Specialized Record Expressions¶
While all types of operations could be reduced to functions, in some cases this would be overly simplistic. Instead, it is helpful to construct some other expression constructs.
These constructs should be focused on different expression types as opposed to something that directly related to syntactic sugar. For example, CAST and EXTRACT or SQL operations that are presented using specialized syntax. However, they can easily be modeled using a function paradigm with minimal complexity.
Literal Expressions¶
For each data type, it is possible to create a literal value for that data type. The representation depends on the serialization format. Literal expressions include both a type literal and a possibly null value.

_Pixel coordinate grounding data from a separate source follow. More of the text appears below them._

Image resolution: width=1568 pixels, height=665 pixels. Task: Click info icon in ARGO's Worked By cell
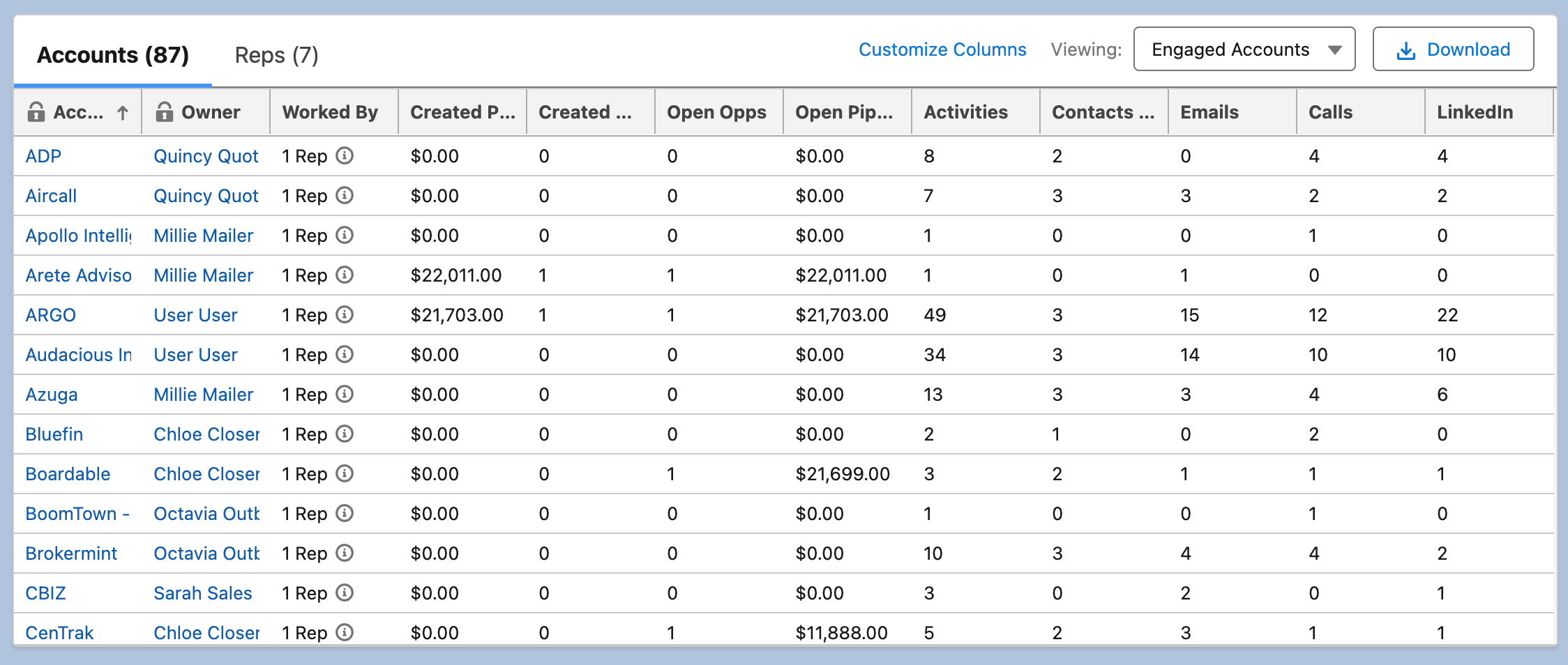pyautogui.click(x=345, y=314)
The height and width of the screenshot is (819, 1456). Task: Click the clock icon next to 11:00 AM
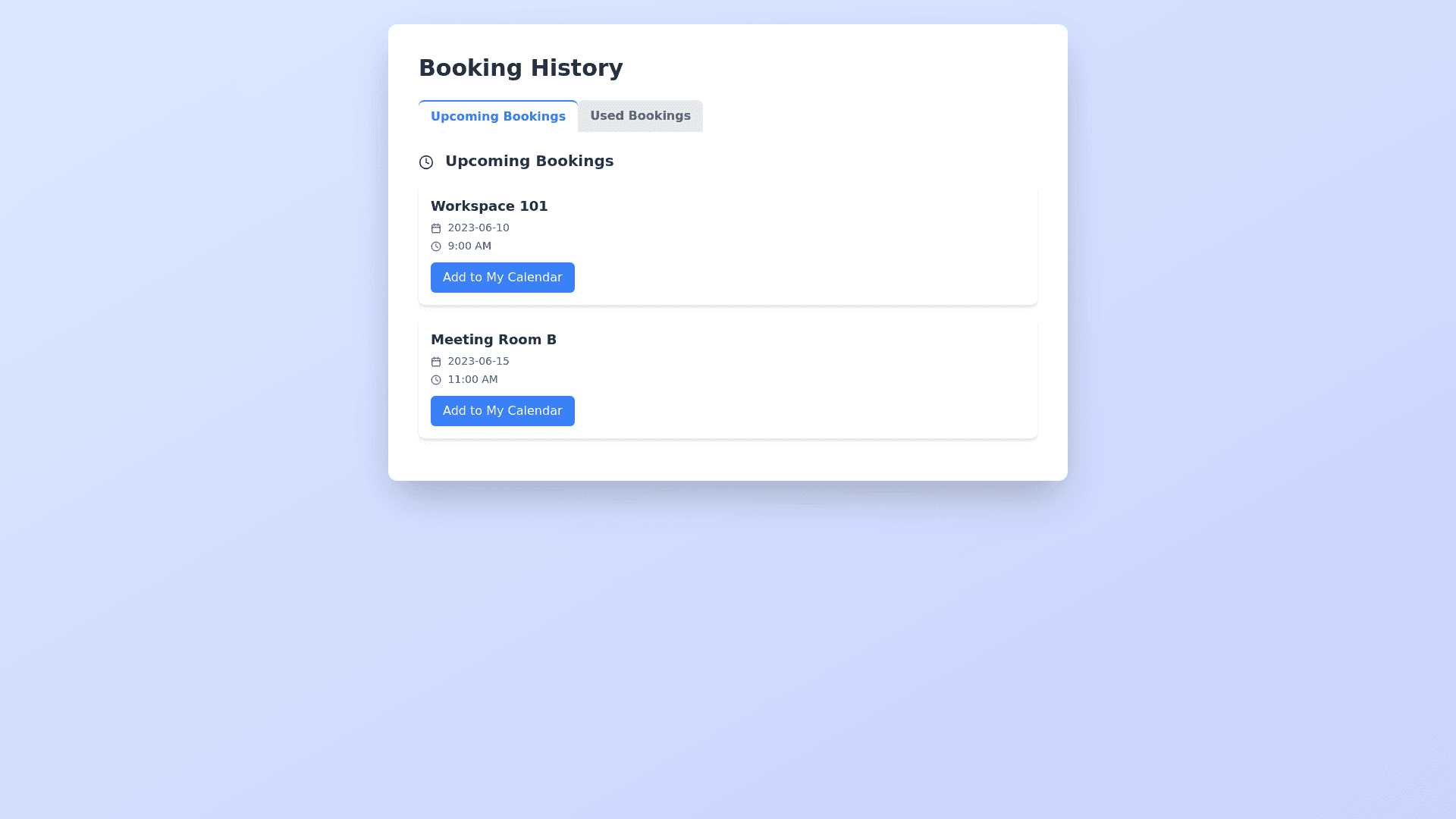(436, 380)
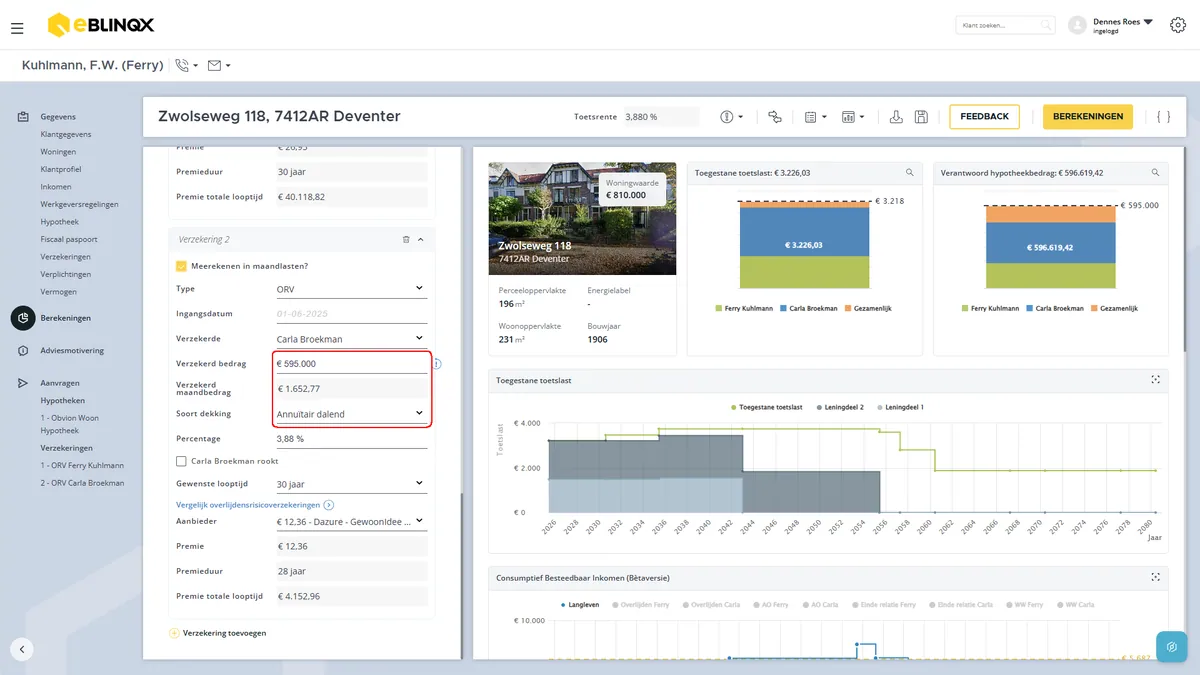Open the hamburger navigation menu
Image resolution: width=1200 pixels, height=675 pixels.
pos(17,28)

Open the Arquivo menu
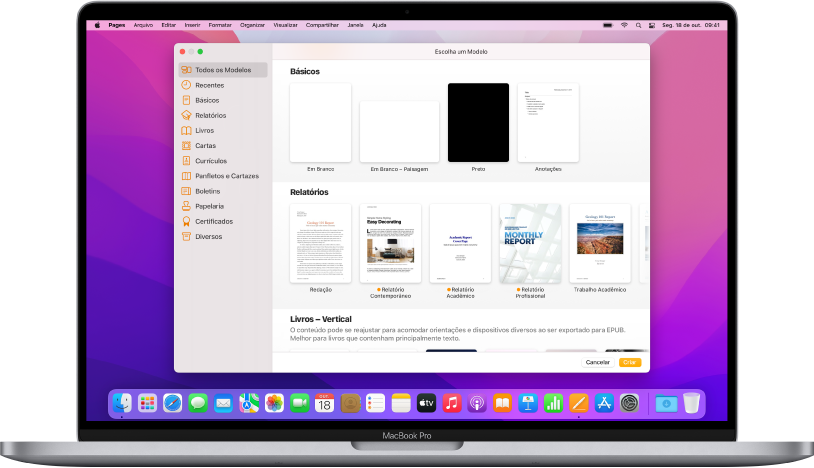pyautogui.click(x=143, y=24)
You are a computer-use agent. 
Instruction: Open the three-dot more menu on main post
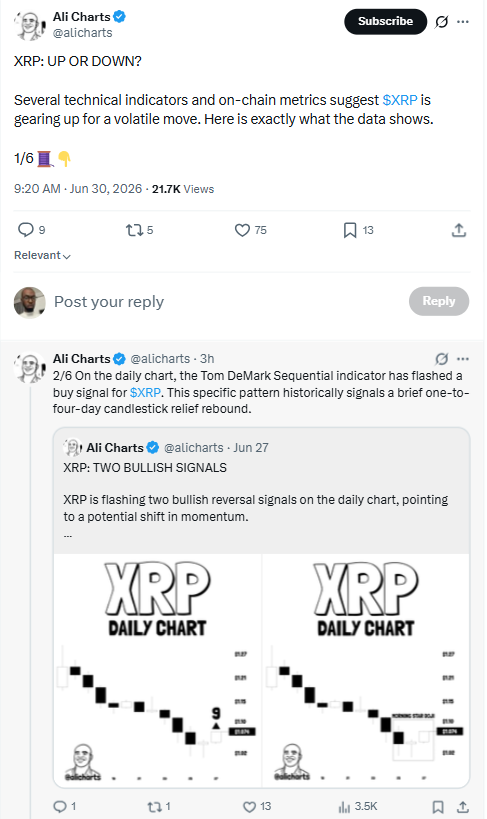tap(462, 21)
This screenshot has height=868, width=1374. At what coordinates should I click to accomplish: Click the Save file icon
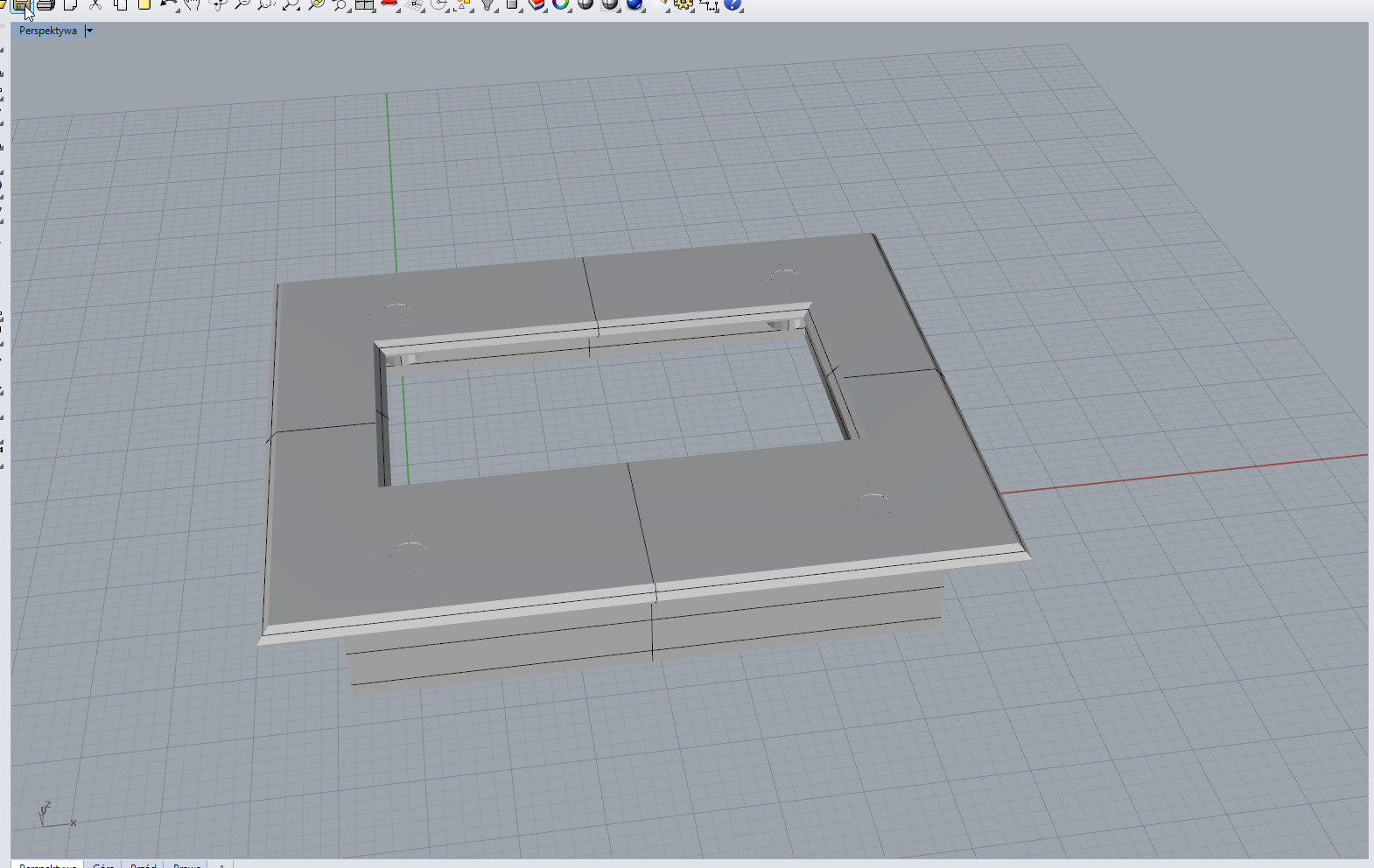pyautogui.click(x=21, y=5)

Nested Type Constructor Expressions¶
These expressions allow structs, lists, and maps to be constructed from a set of expressions. For example, they allow a struct expression like (field 0 - field 1, field 0 + field 1) to be represented.
Cast Expression¶
To convert a value from one type to another, Substrait defines a cast expression. Cast expressions declare an expected type, an input argument and an enumeration specifying failure behavior, indicating whether cast should return null on failure or throw an exception.
Note that Substrait always requires a cast expression whenever the current type is not exactly equal to (one of) the expected types. For example, it is illegal to directly pass a value of type i8[0] to a function that only supports an i8?[0] argument.
If Expression¶
An if value expression is an expression composed of one if clause, zero or more else if clauses and an else clause. In pseudocode, they are envisioned as:
if <boolean expression> then <result expression 1>
else if <boolean expression> then <result expression 2> (zero or more times)
else <result expression 3>
When an if expression is declared, all return expressions must be the same identical type.
Shortcut Behavior¶
An if expression is expected to logically short-circuit on a positive outcome. This means that a skipped else/elseif expression cannot cause an error. For example, this should not actually throw an error despite the fact that the cast operation should fail.
if 'value' = 'value' then 0
else cast('hello' as integer)
Switch Expression¶
Switch expression allow a selection of alternate branches based on the value of a given expression. They are an optimized form of a generic if expression where all conditions are equality to the same value. In pseudocode:
switch(value)
<value 1> => <return 1> (1 or more times)
<else> => <return default>
Return values for a switch expression must all be of identical type.
Shortcut Behavior¶
As in if expressions, switch expression evaluation should not be interrupted by “roads not taken”.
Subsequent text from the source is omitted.